Well, he's not keen but if he didn't go back to his hometown there wouldn't be a story. As well as starring and producing, Cusack was the co-writer of Grosse Pointe Blank, and you can tell he had tailored the project to his strengths: the deadpan humour, the wounded romanticism, and a bit of action to prove his he-man credentials with the audiences who would write him off as a pushover. It was also a rare project for director George Armitage, a man who sought out the quirkier end of the spectrum when it came to his productions.

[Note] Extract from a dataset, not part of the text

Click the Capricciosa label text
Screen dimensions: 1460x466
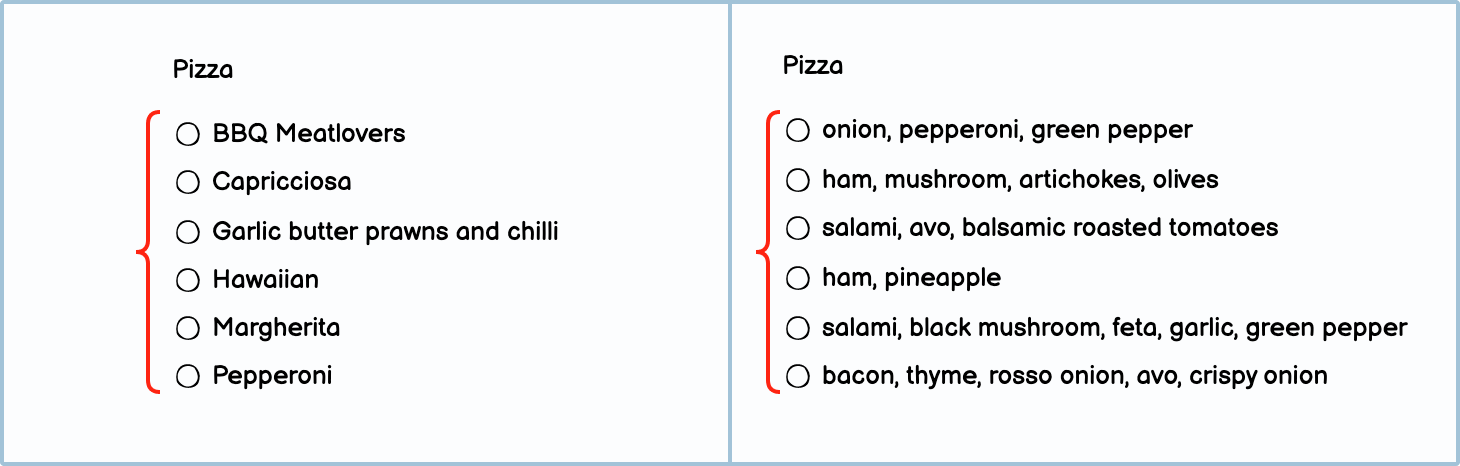[282, 183]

Of course, there may be fighting and shooting and a great big explosion, but what this is really is a romantic comedy, because Martin, who now has the perfect, only in the movies excuse for going to the reunion because he has a job there to bump someone off, left a girl behind when he abandoned the town. She is Debi Newberry (Minnie Driver), now the resident disc jockey, and although she has been married and divorced in the meantime she still carries a torch for Martin. Therefore when he turns up at her studio, she understandably has mixed feelings that she has no qualms about broadcasting to her listeners.

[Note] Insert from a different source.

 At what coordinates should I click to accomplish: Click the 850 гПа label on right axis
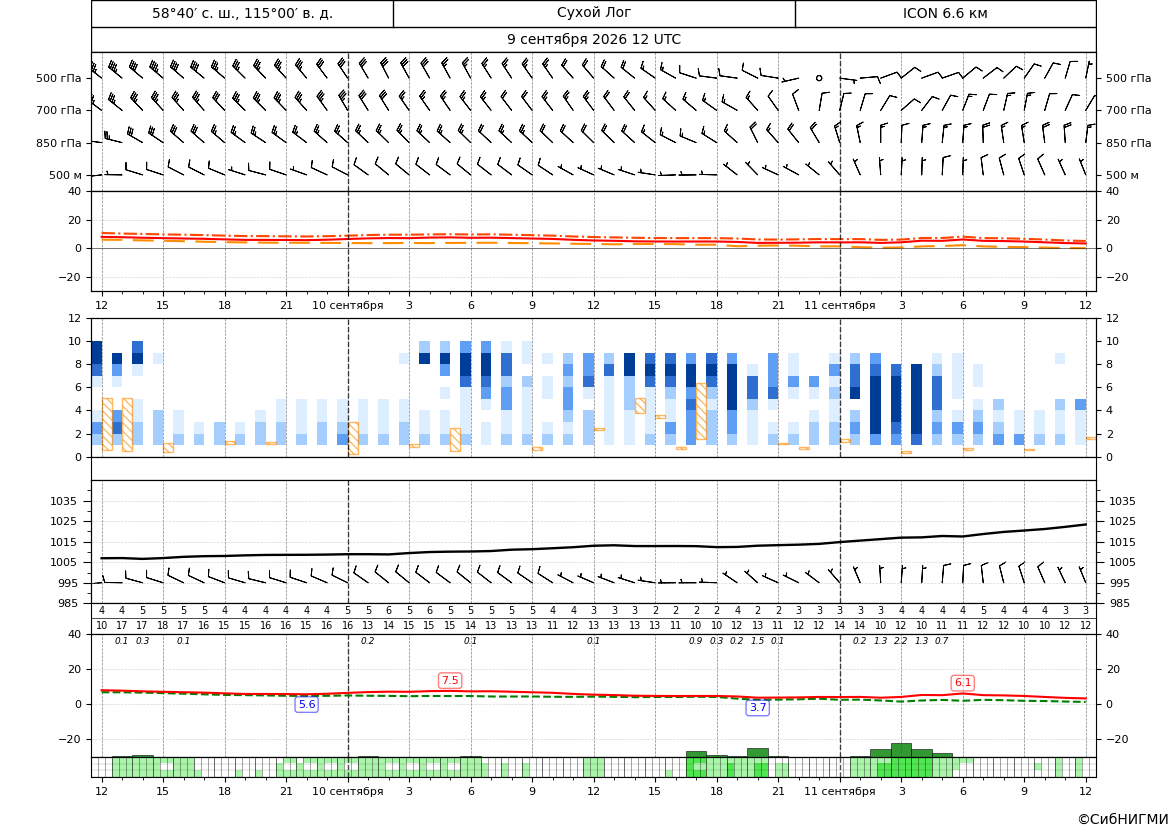coord(1128,143)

To complicate matters and put the hero in danger, he is being sought by fellow hitman Grocer (Dan Aykroyd) who he has a wary relationship with. This is down to Grocer's demands that Martin join him in what essentially is an assassins' union, which will have benefits accompanying membership, the chief one being they won't kill you if you join. Martin isn't interested, which leads to him being tracked by his foes who, for reasons which don't stand up to scrutiny, wish to kill him - would it really have been any loss if they had let him be? The best thing about this plotline is that it allowed Aykroyd more excellent chances than he had been getting lately - or since, for that matter.

But the best thing about Grosse Pointe Blank was the chemistry between Cusack and Driver, who rarely found better acting partners than they did here. Martin tells people who ask him the truth about his profession, but they think he's joking around, including Debi, so their love is steadily rekindled as they get to know each other all over again. For all the posturing that this is a slick comedy thriller, what it's actually promoting is not violence but settling down with a good woman, as can be seen when Martin finally gets to that reunion and is given a baby to hold, as if to tell him this is what has been missing in his life. So for all its implausibilities and cutesy moments, this is quite a sweet film that has faith that there will be someone for you to love if you hold out long enough, and they may well be the one who was there for you all along. They might be a killer, though. Always a downside. What music there is is by Joe Strummer, but actually most of it suffers from oldies-itis, an affliction blighting many nostalgic comedies.